OXFORD, Miss. – Malaria, one of the world’s most widespread infectious diseases, takes the lives of almost 1 million people a year. University of Mississippi researchers have been working for more than 20 years on antimalarial drugs in hopes of developing one that will save some of those lives.

Larry Walker and Babu Tekwani are to arrive in Geneva, Switzerland, Sept. 12 to present some of their research team’s work to the Expert Scientific Advisory Committee of the Medicines for Malaria Venture in hopes of winning continued funding for the project.

Led by Walker, director of the National Center for Natural Products Research at UM’s School of Pharmacy, the research is aimed at improving the malaria drug primaquine. For 50 years, primaquine has been the only drug available for the treatment and prevention of relapsing malaria, but the drug causes side effects to some individuals who have an enzyme deficiency. The UM project focuses on reducing the toxicity of primaquine, which is a mixture of two isomers, or molecules that have the same composition but are mirror images of each other.

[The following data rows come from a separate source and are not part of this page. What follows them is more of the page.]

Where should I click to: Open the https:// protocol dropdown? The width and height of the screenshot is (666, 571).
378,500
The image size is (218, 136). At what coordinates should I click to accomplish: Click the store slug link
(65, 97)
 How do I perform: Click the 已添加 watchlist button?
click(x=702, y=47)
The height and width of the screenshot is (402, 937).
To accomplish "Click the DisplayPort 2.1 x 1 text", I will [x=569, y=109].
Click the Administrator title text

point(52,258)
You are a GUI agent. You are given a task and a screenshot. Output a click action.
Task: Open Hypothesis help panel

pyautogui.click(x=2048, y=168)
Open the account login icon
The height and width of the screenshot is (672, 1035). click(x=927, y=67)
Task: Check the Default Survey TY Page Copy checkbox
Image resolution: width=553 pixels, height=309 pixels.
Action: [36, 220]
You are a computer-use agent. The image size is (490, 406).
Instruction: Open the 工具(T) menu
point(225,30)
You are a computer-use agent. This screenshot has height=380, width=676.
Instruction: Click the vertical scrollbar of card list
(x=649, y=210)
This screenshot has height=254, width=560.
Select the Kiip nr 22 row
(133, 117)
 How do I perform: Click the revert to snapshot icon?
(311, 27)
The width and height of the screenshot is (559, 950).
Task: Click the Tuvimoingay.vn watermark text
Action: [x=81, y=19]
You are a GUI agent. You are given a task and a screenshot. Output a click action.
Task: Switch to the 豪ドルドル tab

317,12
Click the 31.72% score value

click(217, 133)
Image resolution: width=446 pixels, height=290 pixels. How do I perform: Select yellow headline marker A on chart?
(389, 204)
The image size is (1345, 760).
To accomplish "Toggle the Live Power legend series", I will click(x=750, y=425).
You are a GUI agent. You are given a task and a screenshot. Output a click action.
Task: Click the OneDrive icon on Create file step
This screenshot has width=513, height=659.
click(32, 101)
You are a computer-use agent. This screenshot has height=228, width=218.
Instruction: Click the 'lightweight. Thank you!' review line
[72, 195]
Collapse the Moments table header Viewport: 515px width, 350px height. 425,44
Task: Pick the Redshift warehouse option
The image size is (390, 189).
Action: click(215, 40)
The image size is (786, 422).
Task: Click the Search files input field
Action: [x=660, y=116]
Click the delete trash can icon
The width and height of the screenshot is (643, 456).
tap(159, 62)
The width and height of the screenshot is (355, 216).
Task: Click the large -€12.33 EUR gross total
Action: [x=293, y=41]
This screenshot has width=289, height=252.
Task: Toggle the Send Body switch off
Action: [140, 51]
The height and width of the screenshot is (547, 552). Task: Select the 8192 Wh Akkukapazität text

The idea is to test whether one of the isomers will kill the malaria parasites but produce fewer side effects for humans.

“We’re trying to make it better, safer and more effective,” Walker said. “Our consortium put in five proposals to MMV (Medicines for Malaria Venture), and three of those were short-listed for more detailed presentations in Geneva because they were viewed as exciting. Another project for Cumberland Emerging Technologies that we helped with is centered on a related drug, and it was also selected.”

Cumberland Emerging Technologies, a subsidiary of Nashville-based Cumberland Pharmaceuticals, works with universities to bring promising compounds through the development process and on to commercialization. In fact, Leo Pavliv, who is head of product development and operations for CET and Cumberland Pharmaceuticals, is accompanying Walker and Tekwani to Geneva.

Walker said he hopes to develop a drug that is safe for children and pregnant women, which is greatly needed in public health programs in Africa.

The Medicines for Malaria Venture is a nonprofit public-private partnership, established as a foundation in Switzerland in 1999. Its mission is to reduce the burden of malaria in disease-endemic countries by discovering, developing and facilitating delivery of new, effective and affordable antimalarial drugs.

Consisting of experts from both industry and academia, the Expert Scientific Advisory Committee helps identify the best projects worthy of inclusion in the portfolio and continues to monitor progress through an annual review of all projects. Committee members cover the full range of expertise required to assess projects in the extremely complex process of drug research and development.

Tekwani, a principal research scientist at UM, said he is happy to have the opportunity to present the work on the new antimalarial drug discovery program before the committee.

“MMV has the best resources and contacts required for clinical development of antimalarial drugs,” Tekwani said. “The partnership with MMV shall expedite our efforts for taking the antimalarial drug discovery program from bench-side (discovery) to bedside (clinical use).”

For this program, UM has also proposed a partnership with the Faculty of Tropical Medicine at Mahidol University in Bangkok, Thailand. That institution has pioneered large randomized clinical trials of antimalarial drugs in malaria-endemic areas based on pharmacokinetic and pharmacodynamic principles accepted by the World Health Organization.

Because malaria poses a threat to American service men and women when stationed in disease-endemic countries, the U.S. Department of Defense has for the past three years provided UM with some $2 million annually to support this antimalarial R&D consortium, and the team has been working closely with personnel at the Walter Reed Army Institute of Research.

The researchers also received a $100,000 Grand Challenges Explorations grant in 2009 from the Bill and Melinda Gates Foundation to study primaquine. The Grand Challenges Explorations grants help scientists around the world explore bold and largely unproven ways to improve health in developing countries.